I’m working on an essay that sort of started happening six weeks or so ago, maybe longer than I don’t know, that is an analogy to Dr Who’s TARDIS and the response from people who meet me and find out I’m a Christian and tuck me into this nice little bucket. They kind of write us off in that stereotypical way. So it’s talking about how my faith is larger on the inside than it appears on the outside.

JS: That’s a rich answer. So, it sounds like you’re still working on the book.

CF: It just keep developing. I’m not sure when “done” is. We’re in the process of doing the publishing work, so I was talking to a cover designer the other day trying to get the design work in place. I’m looking for who the editors are going to be, so once I have those kind of things in place, I’ll just have to kind of call it done.

JS: Do you have a particular favorite in the collection right now or an essay you particularly like to read out loud?

CF: It’s hard to pick a representative piece because the pieces cover so many genres. You know, some of them are pretty hardcore. Some are essays. Some are poems. There’s a whole series of letters. There are three trip reports; two of them are climbing reports from mountain climbers where God steps in. So, they are analogies and ways that God spoke through the mountain.

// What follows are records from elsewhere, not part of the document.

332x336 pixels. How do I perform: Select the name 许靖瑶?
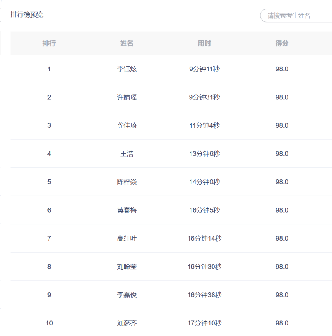(127, 97)
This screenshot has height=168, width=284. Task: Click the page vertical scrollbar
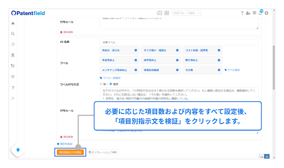(273, 67)
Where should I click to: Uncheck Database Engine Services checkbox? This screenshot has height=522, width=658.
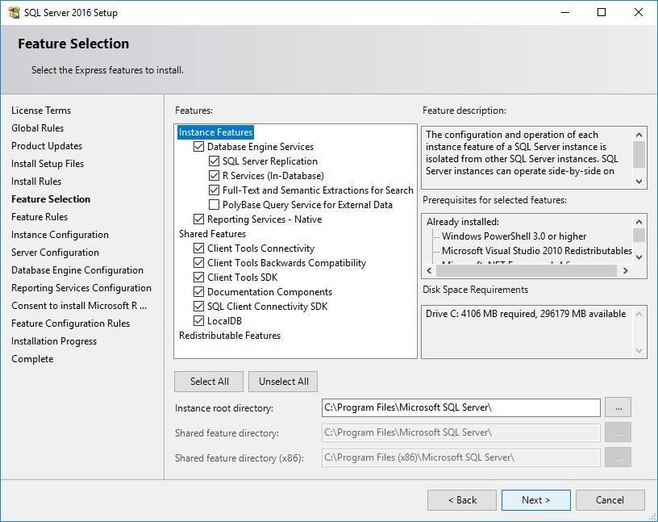[x=199, y=147]
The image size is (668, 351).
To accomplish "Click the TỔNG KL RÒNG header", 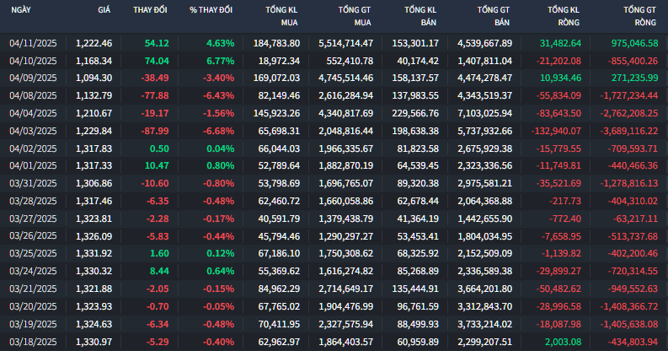I will 564,16.
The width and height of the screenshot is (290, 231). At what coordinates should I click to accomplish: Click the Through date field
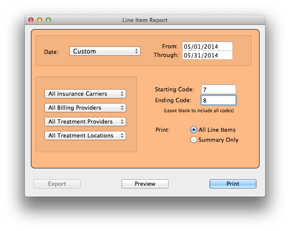[x=208, y=55]
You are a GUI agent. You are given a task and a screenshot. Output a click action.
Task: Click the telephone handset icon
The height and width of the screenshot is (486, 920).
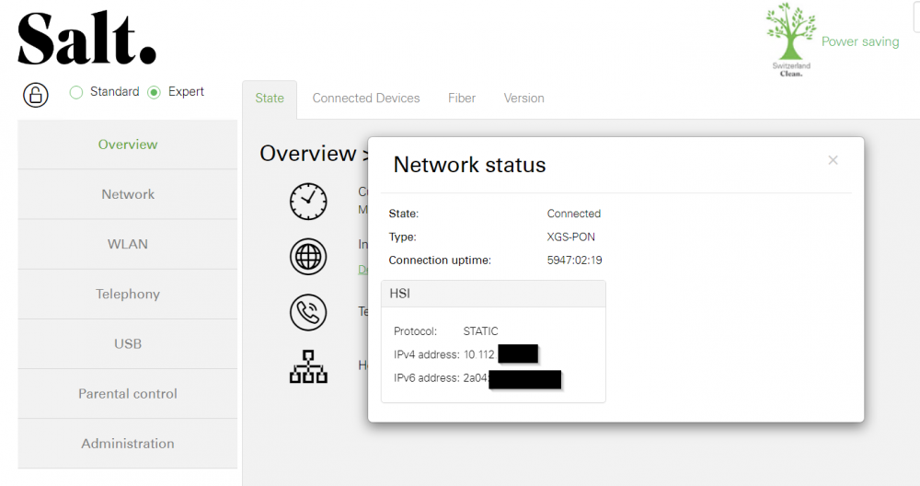[308, 312]
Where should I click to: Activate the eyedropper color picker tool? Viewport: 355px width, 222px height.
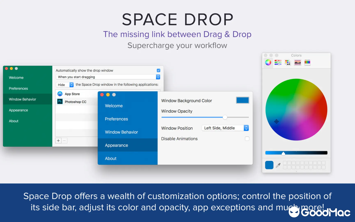[278, 165]
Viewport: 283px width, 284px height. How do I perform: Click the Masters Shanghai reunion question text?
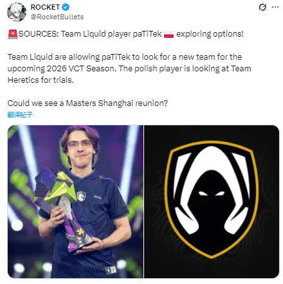[87, 103]
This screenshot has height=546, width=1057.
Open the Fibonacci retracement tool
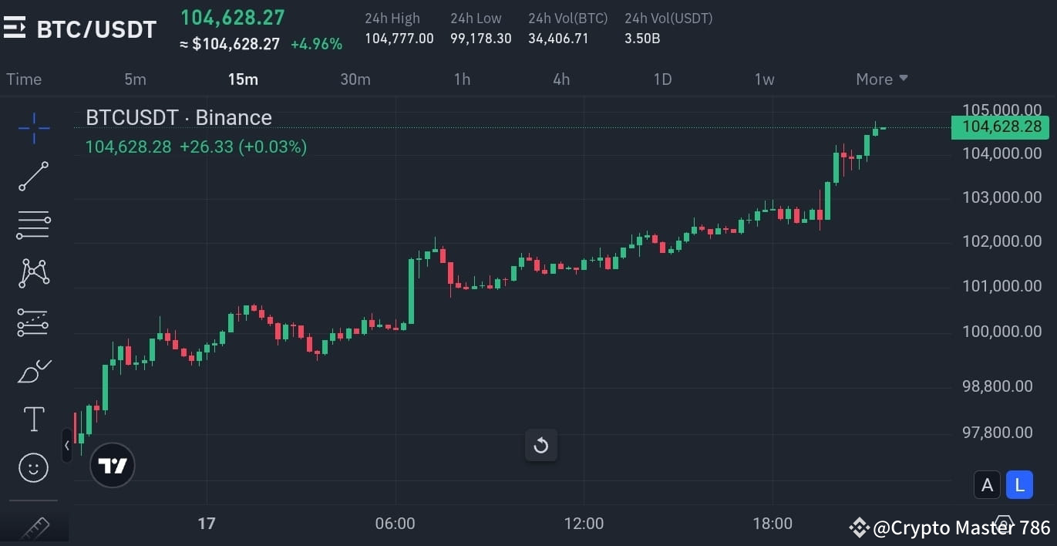coord(33,224)
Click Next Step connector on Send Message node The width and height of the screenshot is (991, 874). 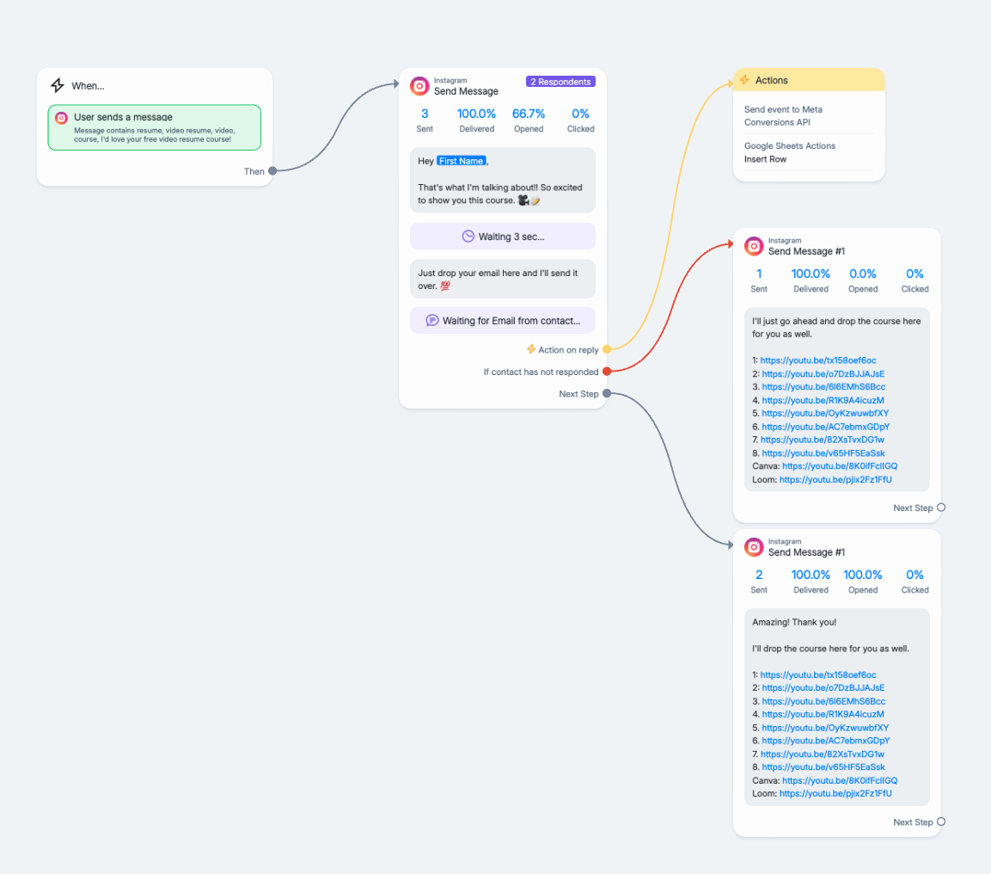607,393
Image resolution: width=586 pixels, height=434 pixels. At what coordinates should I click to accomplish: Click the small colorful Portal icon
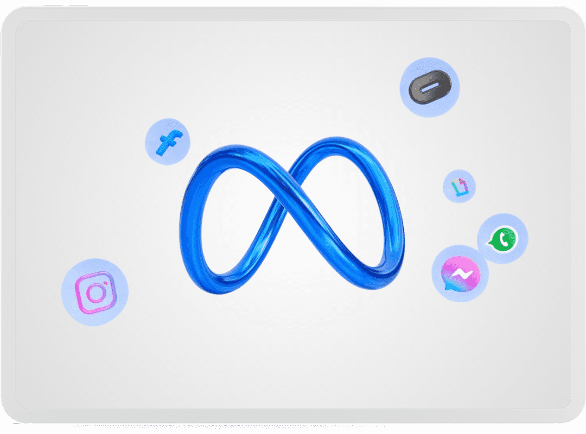(x=459, y=187)
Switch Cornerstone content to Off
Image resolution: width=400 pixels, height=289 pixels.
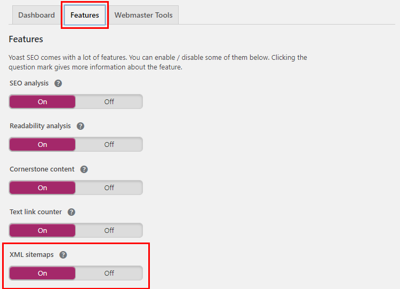tap(109, 188)
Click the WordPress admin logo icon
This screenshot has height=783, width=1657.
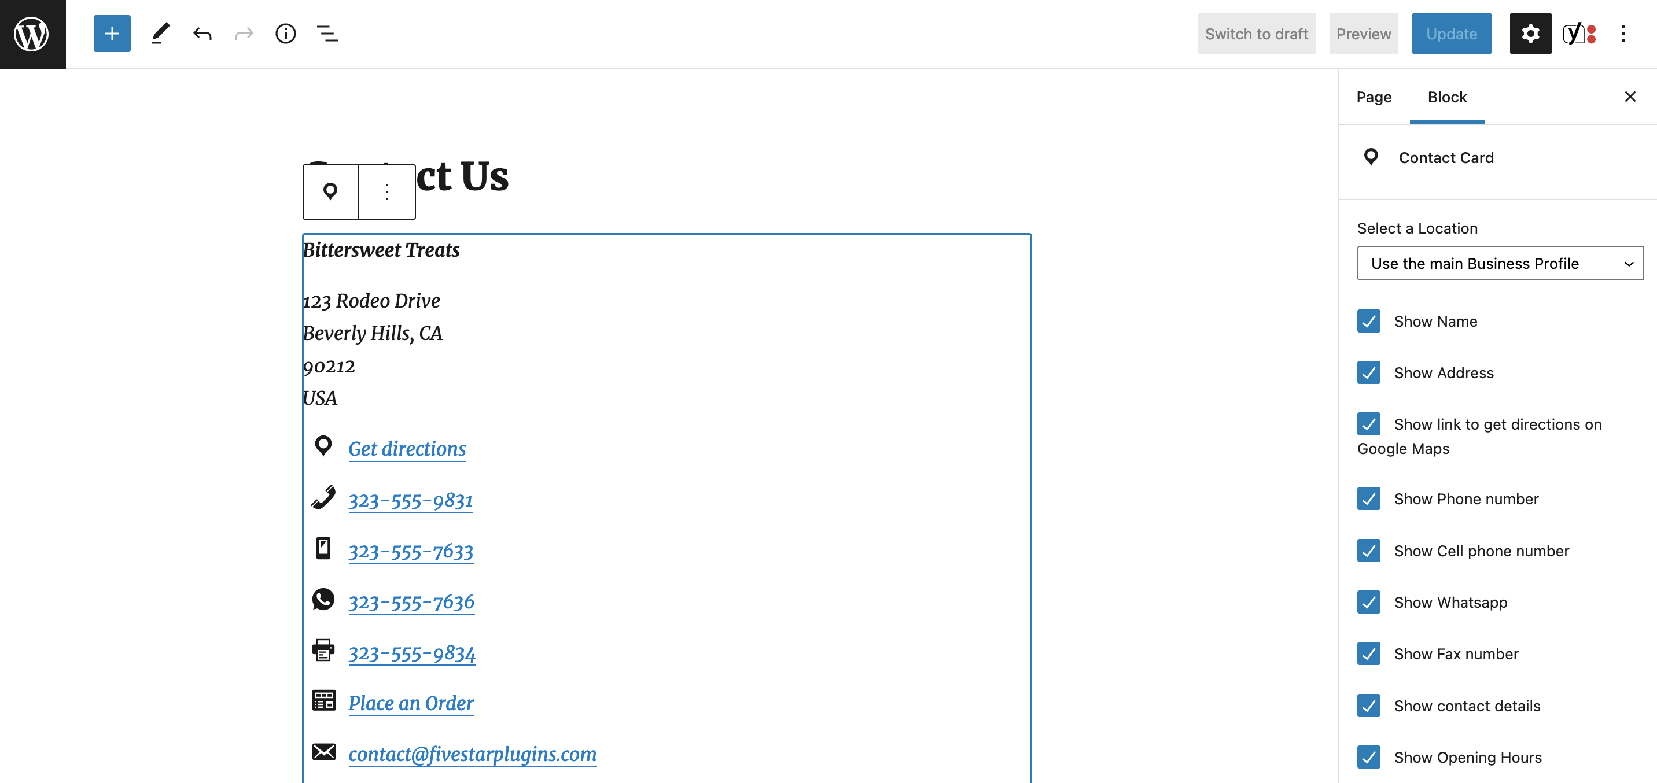[33, 33]
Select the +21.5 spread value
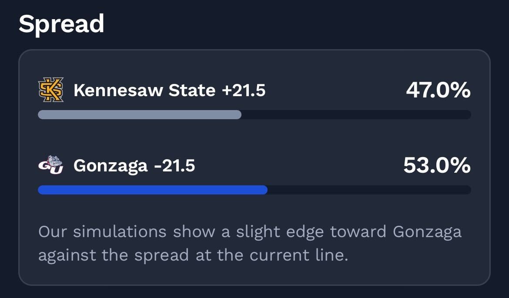Screen dimensions: 509x298 click(x=243, y=90)
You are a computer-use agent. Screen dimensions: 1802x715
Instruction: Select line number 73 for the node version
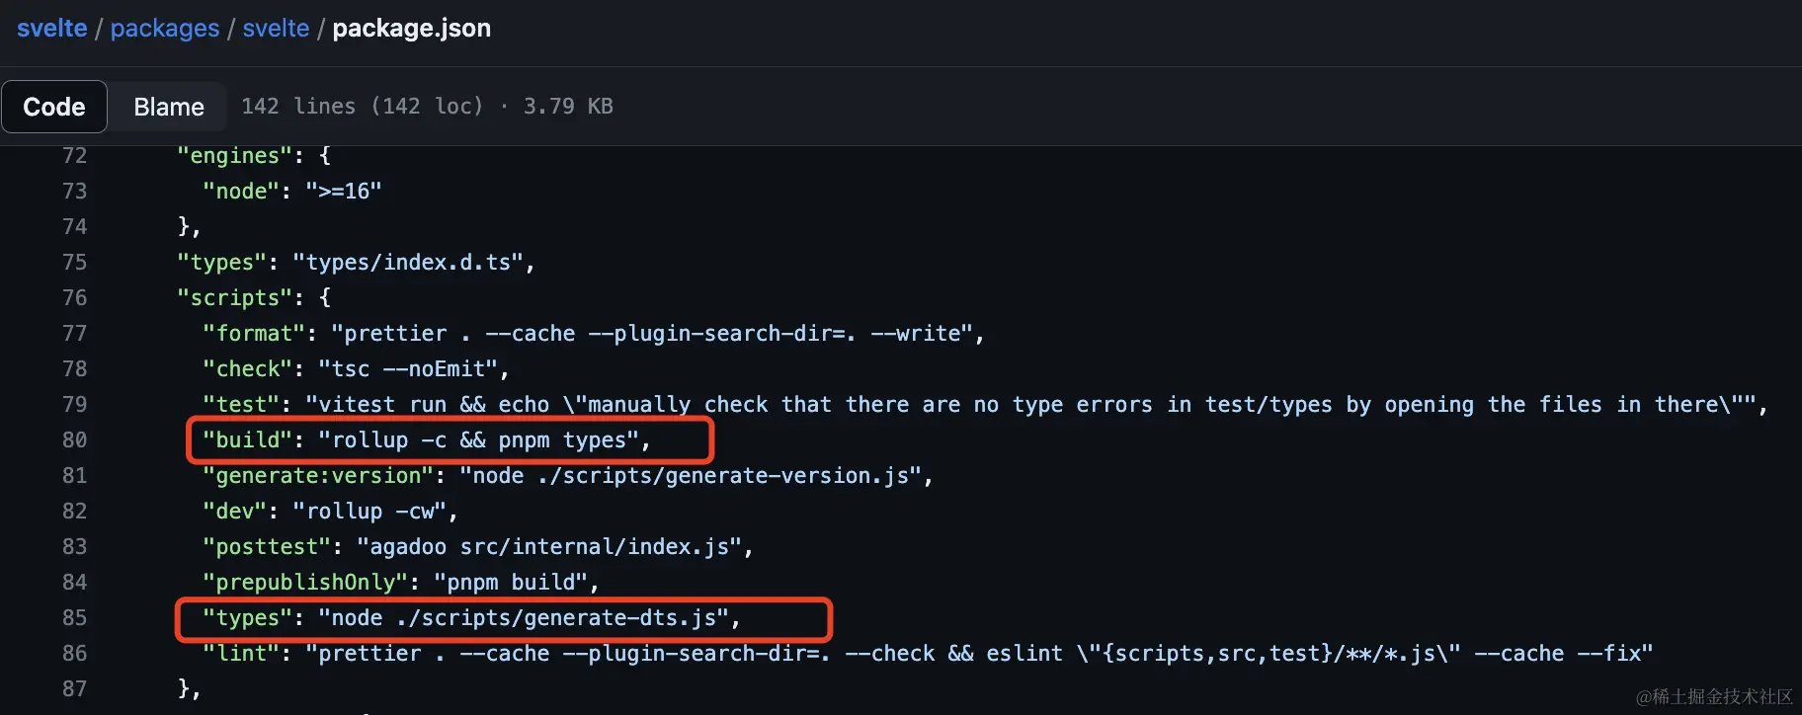coord(74,192)
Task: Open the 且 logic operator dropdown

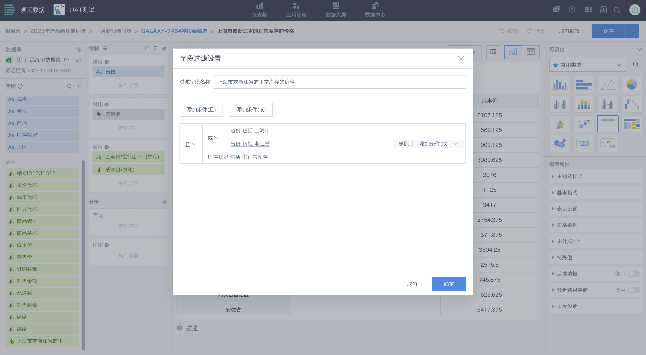Action: point(190,144)
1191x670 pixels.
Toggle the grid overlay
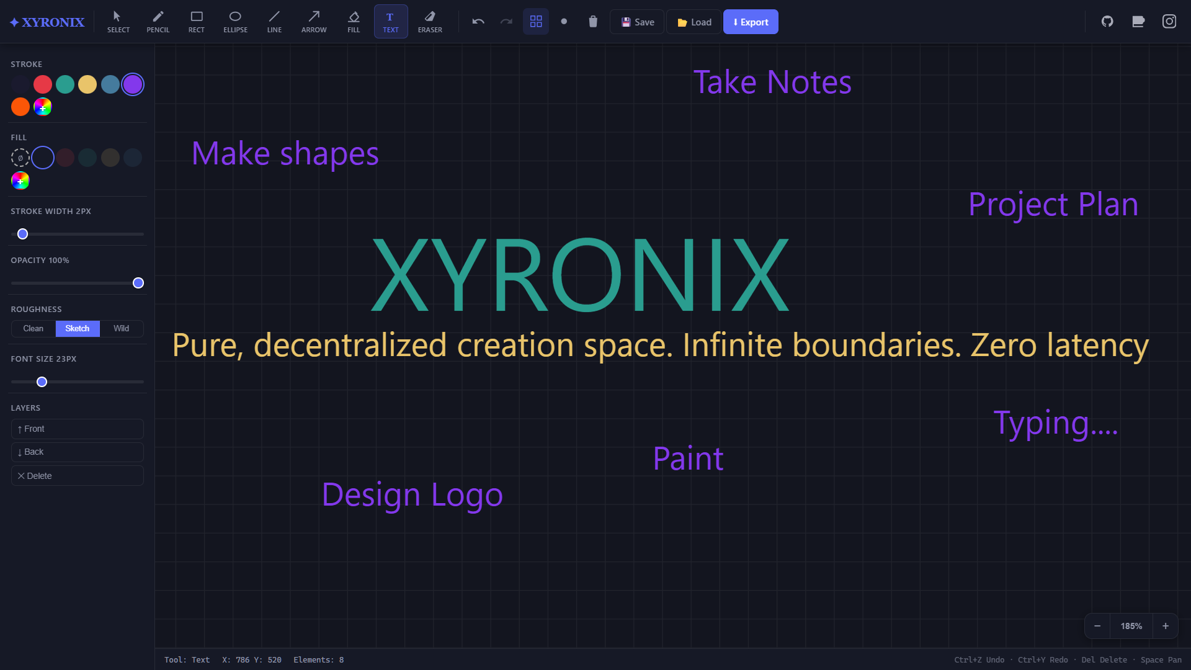[x=535, y=21]
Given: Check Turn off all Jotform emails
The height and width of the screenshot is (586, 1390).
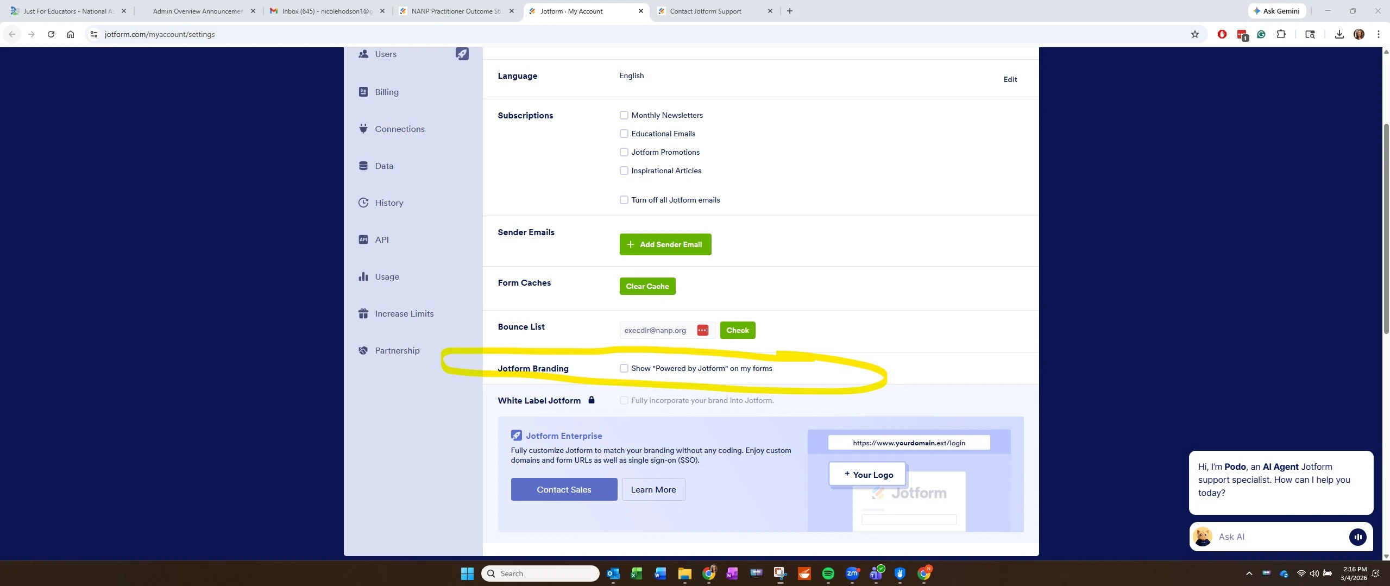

But my favorite piece is one of the imagining pieces. I didn’t read it last week because it probably would have taken 20 minutes or so to read out loud. It’s about receiving an invitation to dinner with the king and having no idea what that means. And it goes into imagining being picked up. There’s all kinds of biblical allusions kind of stashed in the experience of going and arriving at this grand place with crystal floors, but then opening the door into the dining hall and finding that it’s not grand at all, with a long table that could have been drug out of a carpentry shop. Then it describes people around the table. When I first wrote it, I populated it with typifications, and it was really, really boring. So, I came back to it and made them all real. That makes them kind of odd, because some of the people I know are a little strange. It describes a number of people coming in and sitting down at this banquet with the king, and eventually his son joins him and they serve communion around the table from their hands.

Never let an idea get away!

JS: Who gets to read your work first? Do you have a first reader?

CF: My husband. Sometimes as he’s falling asleep at night.

JS: What’s one thing you learned from writing the book that you’d like to share with other people who feel called to writing or are working on their first project?

CF: Never let an idea get away! Writing doesn’t happen on our schedule. The Greeks used to call it the muse, but I think it’s the Holy Spirit. Things happen, and they happen now. You have to grab a notebook, and at least get the idea down so that you can recognize it again and recreate it, because if you let it go, it goes away and disappears. I can’t recreate them. Sometimes I’ll ask, and sometimes God will give it back to me. Sometimes not. Sometimes it’s gone.